## What is expected:
Reproduce all of the entries below exactly, without images.

►

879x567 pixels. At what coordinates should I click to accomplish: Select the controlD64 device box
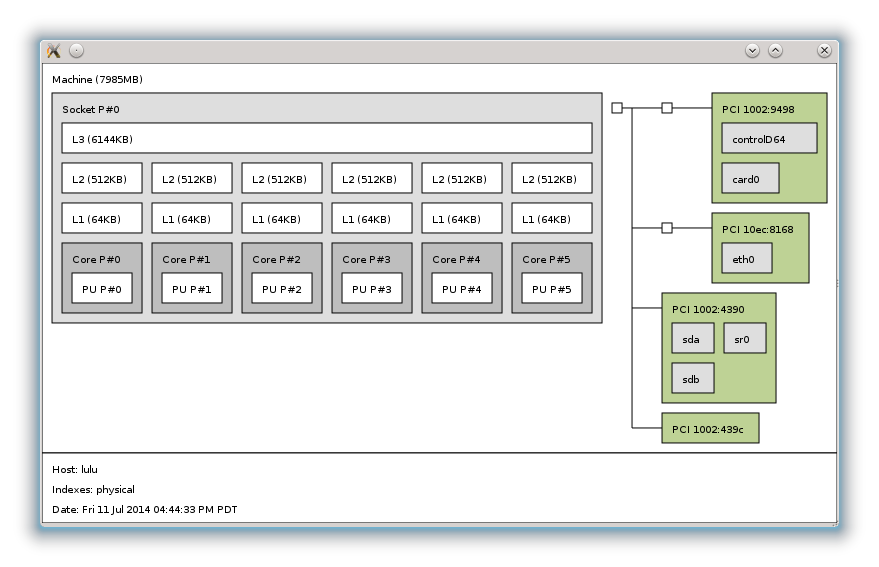coord(769,139)
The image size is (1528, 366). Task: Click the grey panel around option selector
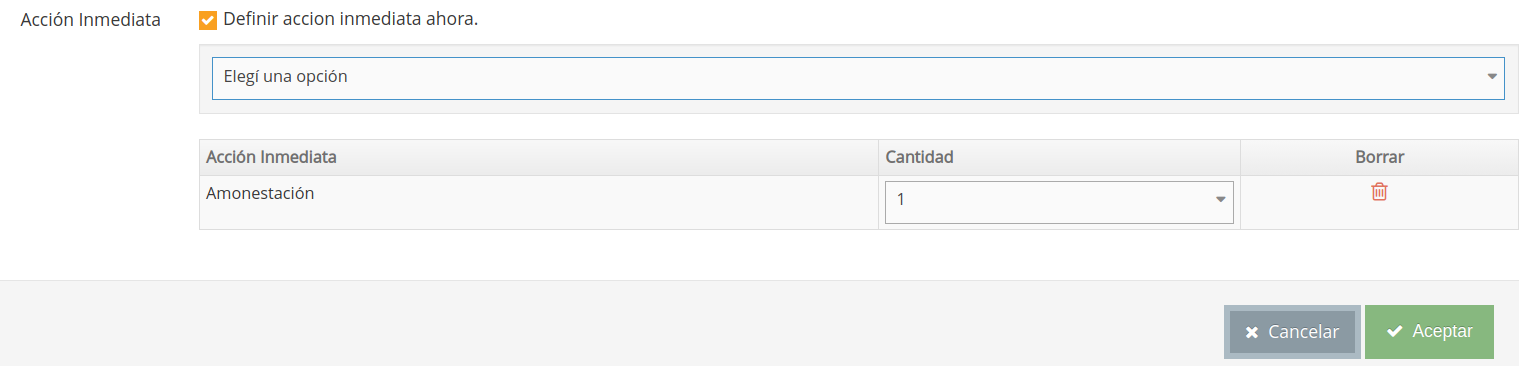858,107
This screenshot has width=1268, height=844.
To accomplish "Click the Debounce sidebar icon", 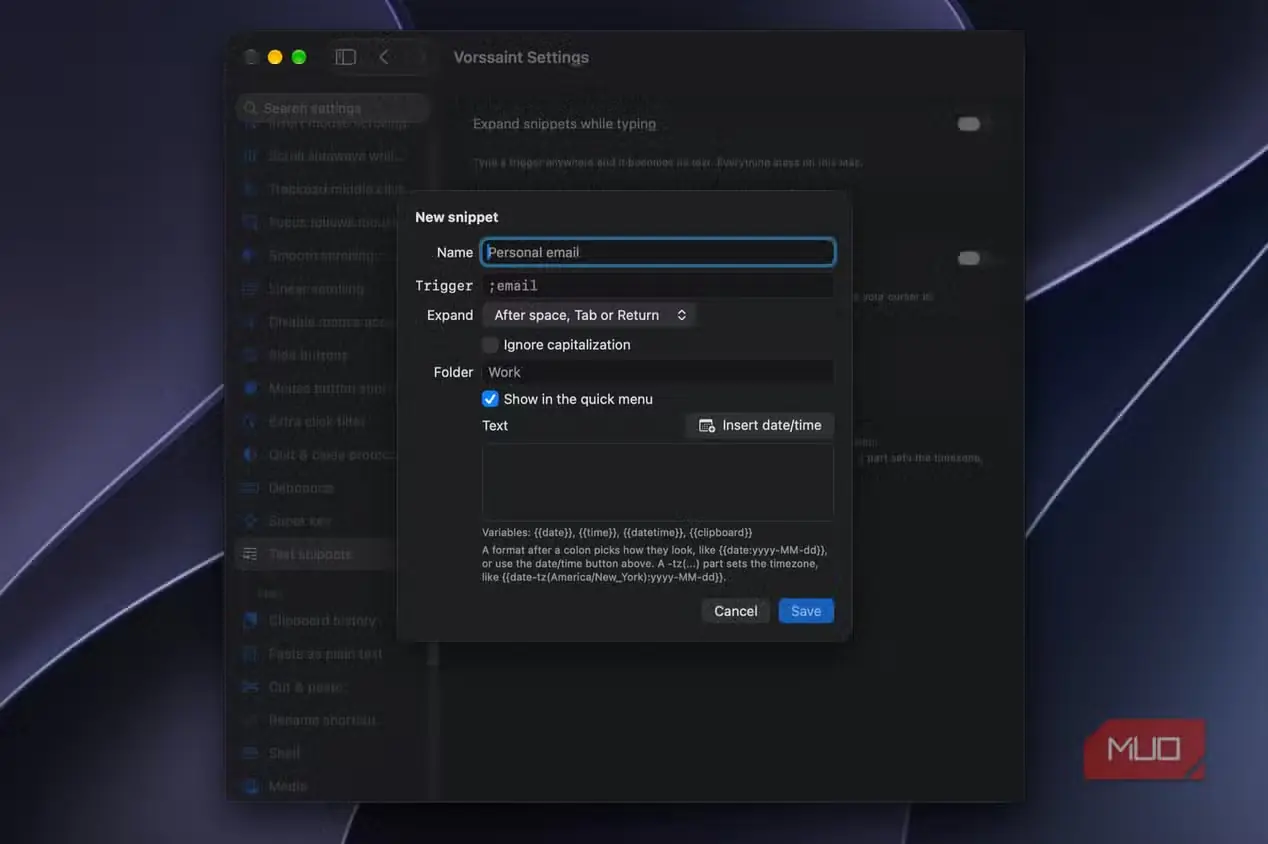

◄

## Written response:
879x567 pixels. At what coordinates should I click to accomplish: Select the controlD64 device box
coord(769,139)
The image size is (1528, 366). Task: Click the grey panel around option selector
858,107
This screenshot has width=1268, height=844.
To accomplish "Click the Debounce sidebar icon", 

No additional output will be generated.